I'm setting up a latest transform, and I would like to know if is it possible to return just some fields (from the original index) into the new transform index. I've tried to copy those needed fields and then remove the fields and _source fields using an ingest pipeline, but they are required to transform run.
Hi! Would you be up for sharing the transform config?
If the transform is failing right now - to get a bit more insight into what might be going wrong could you check the messages tab on the Stack Management page for errors and share the error?
For latest transforms, the destination index is created with dynamic mappings so it's important to ensure the mappings for your destination index match the source index before you start your transform. You could use index templates (an example in this blog) or the create index api.

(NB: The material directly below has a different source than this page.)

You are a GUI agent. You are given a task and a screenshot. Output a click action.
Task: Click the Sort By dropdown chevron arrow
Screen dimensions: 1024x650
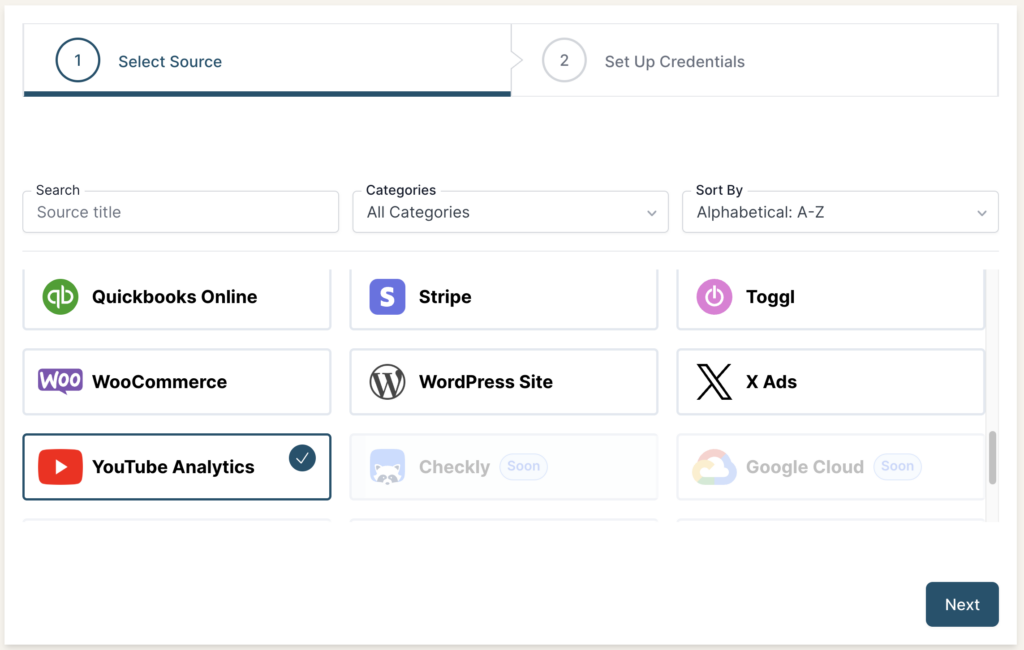click(x=981, y=213)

Once that's done - it should be possible to create an ingest pipeline to remove unnecessary fields - perhaps using the remove processor.
The transforms UI provides a dropdown selector for Destination ingest pipeline which will contain the pipeline you create for removing the fields.
Actually the transform is not failing, it's working fine and returning a full copy of the latest document based on the unique field. What I would like to do is return just a few subset of fields from the original document, not the whole document. As you mentioned, I've tried to create a ingest pipeline to remove the majority of fields, but I got some errors while trying to remove the entire _source and the entire fields, after copy the necessary fields to a new_custom_field.
Thanks @przemekwitek , that feature should be exactly what I am looking for.
About the Ingest Pipeline, how could I create a ingest pipeline to remove almost all fields, except some selected fields? I imagine that It would be possible through a loop into all fields with some 'IF' condition to exclude the needed fields, however this approach concern me about too many extra processing work.
What I intend to do is keep track of all hostnames that is sending logs from the beats agent, so I can get when some host is for a long time without sending any data. So I do not need the entire document from beats, only the agent.hostname and a few others.
Do not remove the _source as this will lead to many issues, for example without the _source Kibana does not work correctly for your index and you cannot even see the data on it, so you need to keep the _source.
Unfortunatelly there is no prune processor where you can specify just some fields to be stored, on this similar post someone implemented the prune filter using painless, that could be used in an ingest pipeline, but as mentioned this can be resource intensive.
The easiest solution is to namely specify all the fields you want to remove.
I mentioned this because Discover needs the _source to work, I had a similar issue last year when I set _source to false and then no data was show anymore on Discover, you can check the Elastic explanation here.
You would need to test and see if this impacts the performance, I don't think that the remove processor will impact anything, you can also test the script on the previous linked post, it may not impact in your case since Elastic has improved a lot in the past years.